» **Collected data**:
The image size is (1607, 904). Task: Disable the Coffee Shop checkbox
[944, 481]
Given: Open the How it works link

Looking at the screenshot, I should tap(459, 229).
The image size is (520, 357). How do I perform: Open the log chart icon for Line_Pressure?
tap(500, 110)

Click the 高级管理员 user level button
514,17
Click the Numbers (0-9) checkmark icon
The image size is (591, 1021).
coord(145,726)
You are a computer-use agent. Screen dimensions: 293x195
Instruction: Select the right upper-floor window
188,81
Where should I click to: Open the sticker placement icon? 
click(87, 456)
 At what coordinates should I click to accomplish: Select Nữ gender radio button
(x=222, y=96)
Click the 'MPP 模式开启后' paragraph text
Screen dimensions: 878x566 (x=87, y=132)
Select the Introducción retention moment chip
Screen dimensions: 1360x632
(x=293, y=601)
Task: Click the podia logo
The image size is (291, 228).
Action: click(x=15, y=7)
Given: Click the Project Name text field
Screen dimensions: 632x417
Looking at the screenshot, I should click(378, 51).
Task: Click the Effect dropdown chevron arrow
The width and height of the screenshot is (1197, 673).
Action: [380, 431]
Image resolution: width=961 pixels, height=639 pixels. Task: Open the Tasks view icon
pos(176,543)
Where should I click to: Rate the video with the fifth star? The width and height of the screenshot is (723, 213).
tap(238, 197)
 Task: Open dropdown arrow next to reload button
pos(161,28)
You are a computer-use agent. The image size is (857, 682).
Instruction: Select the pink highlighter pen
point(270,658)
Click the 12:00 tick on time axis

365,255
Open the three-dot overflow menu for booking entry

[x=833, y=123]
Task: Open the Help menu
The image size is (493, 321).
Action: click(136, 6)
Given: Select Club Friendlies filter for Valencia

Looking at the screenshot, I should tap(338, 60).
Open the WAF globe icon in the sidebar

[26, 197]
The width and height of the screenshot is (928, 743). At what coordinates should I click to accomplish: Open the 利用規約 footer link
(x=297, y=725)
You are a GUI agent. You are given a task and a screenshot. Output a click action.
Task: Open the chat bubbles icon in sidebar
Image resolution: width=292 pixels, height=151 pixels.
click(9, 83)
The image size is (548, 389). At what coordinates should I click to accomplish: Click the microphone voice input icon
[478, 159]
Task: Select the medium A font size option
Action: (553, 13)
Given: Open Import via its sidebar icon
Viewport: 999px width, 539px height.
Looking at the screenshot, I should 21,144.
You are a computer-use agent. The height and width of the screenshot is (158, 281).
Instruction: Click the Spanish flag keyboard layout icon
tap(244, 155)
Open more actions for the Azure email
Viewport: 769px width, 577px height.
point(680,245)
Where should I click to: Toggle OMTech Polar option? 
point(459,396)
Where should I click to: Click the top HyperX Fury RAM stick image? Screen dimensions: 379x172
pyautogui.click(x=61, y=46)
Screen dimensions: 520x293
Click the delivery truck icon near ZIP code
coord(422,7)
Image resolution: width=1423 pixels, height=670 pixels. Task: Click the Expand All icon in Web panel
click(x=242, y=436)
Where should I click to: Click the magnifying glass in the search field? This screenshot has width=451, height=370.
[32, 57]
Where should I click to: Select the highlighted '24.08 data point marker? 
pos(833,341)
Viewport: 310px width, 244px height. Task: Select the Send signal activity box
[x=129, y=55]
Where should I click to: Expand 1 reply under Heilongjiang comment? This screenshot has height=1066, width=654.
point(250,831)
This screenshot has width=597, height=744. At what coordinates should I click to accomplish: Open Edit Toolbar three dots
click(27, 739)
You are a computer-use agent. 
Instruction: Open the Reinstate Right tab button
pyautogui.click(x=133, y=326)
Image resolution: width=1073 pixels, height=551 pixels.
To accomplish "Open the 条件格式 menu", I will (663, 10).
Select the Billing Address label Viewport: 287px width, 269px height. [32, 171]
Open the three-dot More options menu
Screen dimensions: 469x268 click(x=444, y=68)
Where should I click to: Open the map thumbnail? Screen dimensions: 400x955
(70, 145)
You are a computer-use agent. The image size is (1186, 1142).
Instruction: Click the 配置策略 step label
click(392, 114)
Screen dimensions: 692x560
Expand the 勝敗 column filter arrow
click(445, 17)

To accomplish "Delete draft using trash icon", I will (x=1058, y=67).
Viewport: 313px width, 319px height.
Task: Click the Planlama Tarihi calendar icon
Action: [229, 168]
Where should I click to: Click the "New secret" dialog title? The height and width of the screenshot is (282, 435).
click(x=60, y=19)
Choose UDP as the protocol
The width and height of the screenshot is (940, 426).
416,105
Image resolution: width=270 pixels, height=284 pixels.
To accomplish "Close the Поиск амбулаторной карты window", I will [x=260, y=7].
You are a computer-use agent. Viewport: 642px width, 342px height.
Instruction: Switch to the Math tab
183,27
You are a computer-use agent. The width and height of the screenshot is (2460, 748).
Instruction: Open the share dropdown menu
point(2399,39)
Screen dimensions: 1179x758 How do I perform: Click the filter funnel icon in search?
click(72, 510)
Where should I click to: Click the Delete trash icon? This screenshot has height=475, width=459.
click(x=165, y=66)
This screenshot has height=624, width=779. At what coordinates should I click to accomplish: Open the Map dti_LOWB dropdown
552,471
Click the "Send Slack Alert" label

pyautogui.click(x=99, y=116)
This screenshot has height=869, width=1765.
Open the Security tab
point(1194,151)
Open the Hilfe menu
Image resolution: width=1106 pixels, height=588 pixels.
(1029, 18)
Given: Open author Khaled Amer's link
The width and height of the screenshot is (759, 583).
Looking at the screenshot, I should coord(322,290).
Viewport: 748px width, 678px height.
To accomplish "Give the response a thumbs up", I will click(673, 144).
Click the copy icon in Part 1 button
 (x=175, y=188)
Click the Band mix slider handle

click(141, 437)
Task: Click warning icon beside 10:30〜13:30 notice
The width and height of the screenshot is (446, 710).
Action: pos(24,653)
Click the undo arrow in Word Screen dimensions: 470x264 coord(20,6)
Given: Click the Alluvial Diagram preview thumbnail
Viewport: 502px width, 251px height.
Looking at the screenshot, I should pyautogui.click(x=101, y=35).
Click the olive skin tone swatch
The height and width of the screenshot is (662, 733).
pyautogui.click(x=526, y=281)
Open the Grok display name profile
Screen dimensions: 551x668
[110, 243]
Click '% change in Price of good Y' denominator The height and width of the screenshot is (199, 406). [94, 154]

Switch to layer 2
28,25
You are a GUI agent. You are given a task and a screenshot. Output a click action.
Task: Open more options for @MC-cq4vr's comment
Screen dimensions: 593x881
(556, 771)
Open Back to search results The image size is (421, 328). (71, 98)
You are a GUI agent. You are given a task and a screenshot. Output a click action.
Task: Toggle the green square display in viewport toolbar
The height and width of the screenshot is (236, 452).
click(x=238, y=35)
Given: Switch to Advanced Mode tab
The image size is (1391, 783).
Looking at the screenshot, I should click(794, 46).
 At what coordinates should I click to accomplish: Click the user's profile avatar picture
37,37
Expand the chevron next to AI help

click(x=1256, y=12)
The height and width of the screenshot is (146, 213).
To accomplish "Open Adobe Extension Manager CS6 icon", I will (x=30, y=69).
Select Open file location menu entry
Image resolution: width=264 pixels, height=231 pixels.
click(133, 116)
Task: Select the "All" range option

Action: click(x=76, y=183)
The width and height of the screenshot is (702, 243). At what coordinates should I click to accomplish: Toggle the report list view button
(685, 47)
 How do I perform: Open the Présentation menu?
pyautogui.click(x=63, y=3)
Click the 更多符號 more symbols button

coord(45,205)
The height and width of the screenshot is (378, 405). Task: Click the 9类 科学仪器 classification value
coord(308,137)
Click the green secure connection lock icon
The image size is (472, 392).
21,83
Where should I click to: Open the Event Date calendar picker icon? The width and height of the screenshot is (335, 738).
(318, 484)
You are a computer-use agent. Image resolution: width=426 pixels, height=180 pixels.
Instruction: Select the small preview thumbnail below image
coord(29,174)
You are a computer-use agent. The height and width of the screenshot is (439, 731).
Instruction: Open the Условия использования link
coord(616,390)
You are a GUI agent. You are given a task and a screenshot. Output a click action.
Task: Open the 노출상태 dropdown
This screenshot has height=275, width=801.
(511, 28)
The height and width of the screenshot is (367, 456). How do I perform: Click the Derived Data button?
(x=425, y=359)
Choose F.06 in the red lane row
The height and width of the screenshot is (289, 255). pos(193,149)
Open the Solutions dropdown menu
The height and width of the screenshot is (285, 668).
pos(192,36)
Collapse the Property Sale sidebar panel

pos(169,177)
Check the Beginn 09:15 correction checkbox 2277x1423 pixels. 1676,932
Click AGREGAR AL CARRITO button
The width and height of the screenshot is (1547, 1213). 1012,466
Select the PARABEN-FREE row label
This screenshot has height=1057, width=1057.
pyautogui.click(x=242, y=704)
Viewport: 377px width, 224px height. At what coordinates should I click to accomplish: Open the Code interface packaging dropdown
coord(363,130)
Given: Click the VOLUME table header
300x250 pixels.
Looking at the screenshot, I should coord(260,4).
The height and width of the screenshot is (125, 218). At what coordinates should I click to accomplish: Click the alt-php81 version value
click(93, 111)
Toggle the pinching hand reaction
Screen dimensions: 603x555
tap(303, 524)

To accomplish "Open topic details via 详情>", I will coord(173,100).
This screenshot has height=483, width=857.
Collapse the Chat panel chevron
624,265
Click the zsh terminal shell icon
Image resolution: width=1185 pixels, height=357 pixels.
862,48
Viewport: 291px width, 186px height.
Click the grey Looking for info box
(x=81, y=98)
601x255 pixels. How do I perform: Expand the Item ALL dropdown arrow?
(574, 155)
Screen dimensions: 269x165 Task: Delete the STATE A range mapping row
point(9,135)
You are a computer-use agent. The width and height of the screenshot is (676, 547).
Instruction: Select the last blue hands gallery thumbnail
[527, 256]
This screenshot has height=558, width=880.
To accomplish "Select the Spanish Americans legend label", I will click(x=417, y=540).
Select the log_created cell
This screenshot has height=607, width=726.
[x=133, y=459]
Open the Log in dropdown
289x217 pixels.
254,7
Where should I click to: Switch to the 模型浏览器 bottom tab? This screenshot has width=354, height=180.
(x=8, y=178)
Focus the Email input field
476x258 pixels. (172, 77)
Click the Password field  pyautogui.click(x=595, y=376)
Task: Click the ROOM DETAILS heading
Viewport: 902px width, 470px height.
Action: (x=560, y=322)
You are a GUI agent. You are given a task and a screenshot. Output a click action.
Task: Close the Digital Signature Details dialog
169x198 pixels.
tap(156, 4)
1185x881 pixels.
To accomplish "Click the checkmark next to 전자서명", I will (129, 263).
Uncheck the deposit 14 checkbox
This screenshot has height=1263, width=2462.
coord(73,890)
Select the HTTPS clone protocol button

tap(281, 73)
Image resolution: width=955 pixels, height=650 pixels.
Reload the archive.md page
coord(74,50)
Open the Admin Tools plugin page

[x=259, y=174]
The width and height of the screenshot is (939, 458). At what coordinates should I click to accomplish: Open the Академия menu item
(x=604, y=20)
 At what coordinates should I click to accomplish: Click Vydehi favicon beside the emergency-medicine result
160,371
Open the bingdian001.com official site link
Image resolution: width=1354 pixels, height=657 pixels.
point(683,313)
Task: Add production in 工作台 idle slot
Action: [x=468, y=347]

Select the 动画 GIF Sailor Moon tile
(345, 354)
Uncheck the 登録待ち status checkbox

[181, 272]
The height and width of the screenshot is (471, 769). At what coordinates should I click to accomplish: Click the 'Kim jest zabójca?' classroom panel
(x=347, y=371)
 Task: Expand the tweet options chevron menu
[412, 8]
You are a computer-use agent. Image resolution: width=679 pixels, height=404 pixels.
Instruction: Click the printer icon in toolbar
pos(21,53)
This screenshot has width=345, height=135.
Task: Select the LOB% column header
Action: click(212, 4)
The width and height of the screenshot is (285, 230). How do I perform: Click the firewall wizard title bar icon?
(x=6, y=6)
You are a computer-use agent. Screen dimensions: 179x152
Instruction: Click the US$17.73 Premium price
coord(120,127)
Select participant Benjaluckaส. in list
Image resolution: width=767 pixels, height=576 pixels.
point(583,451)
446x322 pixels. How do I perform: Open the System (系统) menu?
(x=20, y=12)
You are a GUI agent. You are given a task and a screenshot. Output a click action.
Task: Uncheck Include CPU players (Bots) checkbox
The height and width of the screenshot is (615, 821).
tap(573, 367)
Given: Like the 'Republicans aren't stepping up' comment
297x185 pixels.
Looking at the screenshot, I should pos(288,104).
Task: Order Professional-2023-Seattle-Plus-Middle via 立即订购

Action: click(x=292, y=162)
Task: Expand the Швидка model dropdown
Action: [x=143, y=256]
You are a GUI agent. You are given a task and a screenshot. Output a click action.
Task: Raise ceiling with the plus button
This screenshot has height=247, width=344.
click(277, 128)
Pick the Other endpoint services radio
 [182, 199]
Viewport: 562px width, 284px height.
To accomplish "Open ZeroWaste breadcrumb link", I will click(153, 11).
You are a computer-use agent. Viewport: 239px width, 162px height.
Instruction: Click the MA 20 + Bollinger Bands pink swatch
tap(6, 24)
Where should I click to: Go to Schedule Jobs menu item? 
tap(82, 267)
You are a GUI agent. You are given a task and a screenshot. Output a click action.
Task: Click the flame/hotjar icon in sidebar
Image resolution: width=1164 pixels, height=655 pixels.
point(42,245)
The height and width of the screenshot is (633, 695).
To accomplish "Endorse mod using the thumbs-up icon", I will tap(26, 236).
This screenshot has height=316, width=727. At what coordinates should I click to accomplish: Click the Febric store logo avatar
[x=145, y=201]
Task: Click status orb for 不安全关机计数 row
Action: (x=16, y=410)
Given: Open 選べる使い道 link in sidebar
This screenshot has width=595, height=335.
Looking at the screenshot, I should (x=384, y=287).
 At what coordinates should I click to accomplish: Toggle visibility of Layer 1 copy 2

» **Assigned task**:
Search the entries for the word "Close". Copy every line where it occurs.

» **Worked solution**:
To accomplish "Close the Поиск амбулаторной карты window", I will [x=260, y=7].
Task: Close the Digital Signature Details dialog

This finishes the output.